Software complexity is a slow leak. It does not announce itself. It builds up in wrappers around wrappers, in dependencies that drag in more dependencies, in abstractions added for futures that never arrive. By the time you notice, the codebase is underwater and nobody fully understands any of it anymore.
The principles here exist to push against that. They are not a checklist. They are a way of thinking about software.
Simple code is not a nice-to-have. It is the baseline. Code that is hard to read is code that is hard to trust, hard to debug, and hard to hand off. Complexity should only exist where the problem demands it, not where the programmer demanded it.
When complexity is unavoidable, contain it. A dense algorithm belongs in a function with a name that describes what it does, so the rest of the code can stay readable. The point is not to hide the complexity, it is to stop it from spreading.
The measure of a codebase is not how much it does. It is how much you have to hold in your head to work on it.
Every line of code is a liability. Every dependency is code you did not write, cannot fully audit, and cannot fully control. Before adding either, ask whether you actually need it.
The standard library exists. A flat array is often enough. A plain loop is often clearer than an iterator. The instinct to reach for a library or framework before attempting the thing yourself is worth fighting, at least long enough to check if the thing is actually hard.
When you do take a dependency, know what you are taking it for. One function from a 40,000 line library is not a good trade.

□ □ □ □ □ □ □

**GIVEN TASK 1:**
Answer these questions about the passage on software complexity:
(a) Where does a dense algorithm belong?
(b) What is the measure of a codebase?
(c) What trade is described as not a good one?
**GIVEN TASK 2:** Continue the passage on software complexity from the point where it stops.
The items have nothing to do with the passage on software complexity.

**PROVIDED MATERIAL:**
□ □ □ □ □ □ □

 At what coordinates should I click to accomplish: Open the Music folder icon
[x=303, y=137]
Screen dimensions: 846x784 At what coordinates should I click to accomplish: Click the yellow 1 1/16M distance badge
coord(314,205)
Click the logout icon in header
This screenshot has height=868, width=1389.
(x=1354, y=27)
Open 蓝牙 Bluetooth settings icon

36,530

□ □ □ □ □ □ □

**RESULT 1:**
(a) In a function with a name that describes what it does.
(b) How much you have to hold in your head to work on it.
(c) Taking one function from a 40,000 line library.

**RESULT 2:**
Small libraries and single-header projects are a different story. If something is tiny, does one thing you genuinely do not want to write yourself, and you can read through the whole source in a sitting, it is probably fine. But read it. If the API is a mess, that mess is now your problem too. A library you cannot use without constantly checking how it works is not saving you any time.
Some large dependencies are unavoidable. A well-audited crypto library, a proven compression library, something in a domain where being wrong has serious consequences. That is fine. Before accepting one though, look for a smaller alternative that covers the same ground. If you find one that is audited, maintained, and close enough in quality, prefer it. If you genuinely cannot, take the large one and stop second-guessing it. The mistake is not using a big library when you need it. The mistake is using one when you did not need to.
The surface a user or caller touches is the part you can never easily take back. Keep it small. Expose what is needed and nothing else. Internals can change freely. Public APIs, CLI commands, config formats, anything external cannot, not without cost.
User-facing things should be obvious. A CLI should read like intent. An API should be guessable. If someone has to dig through documentation to do the straightforward thing, the interface is wrong.
Internal things are different. Code that is not user-facing does not need to be pretty. It needs to be correct and it needs to be clear to whoever is working on it. Those are not always the same as being tidy.
The Unix idea that every tool should do one thing and do it well is useful when it is applied to the right scope. A function should do one thing. A module can do several related things. A program can do what it needs to do to be useful without being broken into ten cooperating processes for the sake of purity.
Composability is good. Splitting a coherent tool into fragments because some philosophy says so is not. If the functionality belongs together, keep it together. The user should not have to wire three programs together to accomplish something that is obviously one task.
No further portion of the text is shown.